The economic benefits associated with a biogas facility are:
- Anaerobic digestion transforms waste liabilities into new profit centers.
- The time devoted to moving, handling and processing manure is minimized.
- Anaerobic digestion adds value to negative value feedstock.
- Income can be obtained from the processing of waste (tipping fees), sale of organic fertilizer, carbon credits and sale of power.
- Power tax credits may be obtained from each kWh of power produced.
- A biomass-to-biogas facility reduces water consumption.
- It reduces dependence on energy imports.
- Anaerobic digestion plants increases self-sufficiency.
Recycling and reuse of plastics is gaining importance as a sustainable method for plastic waste disposal. Unfortunately, plastic is much more difficult to recycle than materials like glass, aluminum or paper. A common problem with recycling plastics is that plastics are often made up of more than one kind of polymer or there may be some sort of fibre added to the plastic (a composite). Plastic polymers require greater processing to be recycled as each type melts at different temperatures and has different properties, so careful separation is necessary. Moreover, most plastics are not highly compatible with one another. Apart from familiar applications like recycling bottles and industrial packaging film, there are also new developments e.g. the Recovinyl initiative of the PVC industry (covering pipes, window frames, roofing membranes and flooring).
Polyethlene terephthalate (PET) and high density polyethylene (HDPE) bottles have proven to have high recyclability and are taken by most curbside and drop-off recycling programs. The growth of bottle recycling has been facilitated by the development of processing technologies that increase product purities and reduce operational costs. Recycled PET and HDPE have many uses and well-established markets.
In contrast, recycling of polyvinyl chloride (PVC) bottles and other materials is limited. A major problem in the recycling of PVC is the high chlorine content in raw PVC (around 56 percent of the polymer’s weight) and the high levels of hazardous additives added to the polymer to achieve the desired material quality. As a result, PVC requires separation from other plastics before mechanical recycling.
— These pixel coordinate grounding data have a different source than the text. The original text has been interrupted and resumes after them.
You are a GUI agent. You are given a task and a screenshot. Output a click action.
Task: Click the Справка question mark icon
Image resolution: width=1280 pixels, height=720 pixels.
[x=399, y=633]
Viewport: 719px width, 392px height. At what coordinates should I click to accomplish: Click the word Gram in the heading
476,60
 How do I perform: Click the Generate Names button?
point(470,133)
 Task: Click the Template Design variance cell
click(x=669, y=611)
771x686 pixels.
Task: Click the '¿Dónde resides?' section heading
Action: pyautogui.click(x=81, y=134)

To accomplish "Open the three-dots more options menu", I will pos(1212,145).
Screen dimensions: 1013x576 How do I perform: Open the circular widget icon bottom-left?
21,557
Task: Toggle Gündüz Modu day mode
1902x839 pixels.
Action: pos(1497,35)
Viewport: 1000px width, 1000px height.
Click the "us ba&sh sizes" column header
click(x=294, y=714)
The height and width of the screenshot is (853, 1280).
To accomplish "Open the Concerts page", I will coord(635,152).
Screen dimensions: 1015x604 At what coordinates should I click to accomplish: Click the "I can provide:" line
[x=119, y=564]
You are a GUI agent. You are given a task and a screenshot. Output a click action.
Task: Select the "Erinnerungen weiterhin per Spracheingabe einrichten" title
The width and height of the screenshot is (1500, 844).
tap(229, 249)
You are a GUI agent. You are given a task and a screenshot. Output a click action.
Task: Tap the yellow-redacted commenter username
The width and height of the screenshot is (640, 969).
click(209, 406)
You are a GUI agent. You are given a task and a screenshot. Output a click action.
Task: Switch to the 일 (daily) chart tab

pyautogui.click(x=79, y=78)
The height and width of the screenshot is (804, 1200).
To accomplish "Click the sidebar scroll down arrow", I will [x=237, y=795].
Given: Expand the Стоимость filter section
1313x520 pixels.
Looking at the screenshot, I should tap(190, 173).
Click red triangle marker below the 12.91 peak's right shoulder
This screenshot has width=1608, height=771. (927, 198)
Commonly Recyclable Plastics
- High Density Polyethylene (HDPE) used in piping, automotive fuel tanks, bottles, toys,
- Low Density Polyethylene (LDPE) used in plastic bags, cling film, flexible containers;
- Polyethylene Terephthalate (PET) used in bottles, carpets and food packaging;
- Polypropylene (PP) used in food containers, battery cases, bottle crates, automotive parts and fibres;
- Polystyrene (PS) used in dairy product containers, tape cassettes, cups and plates;
- Polyvinyl Chloride (PVC) used in window frames, flooring, bottles, packaging film, cable insulation, credit cards and medical products.
Five Steps in Plastics Recycling
Step 1: Collection
This is done through roadside collections, special recycling bins and directly from industries that use a lot of plastic.
Step 2: Sorting
At this stage nails and stones are removed, and the plastic is sorted into three types: PET, HDPE and ‘other’.
Step 3: Chipping
The sorted plastic is cut into small pieces ready to be melted down.
Step 4: Washing
This stage removes contaminants such as paper labels, dirt and remnants of the product originally contained in the plastic.
Step 5: Pelletization
The plastic is then melted down and extruded into small pellets ready for reuse.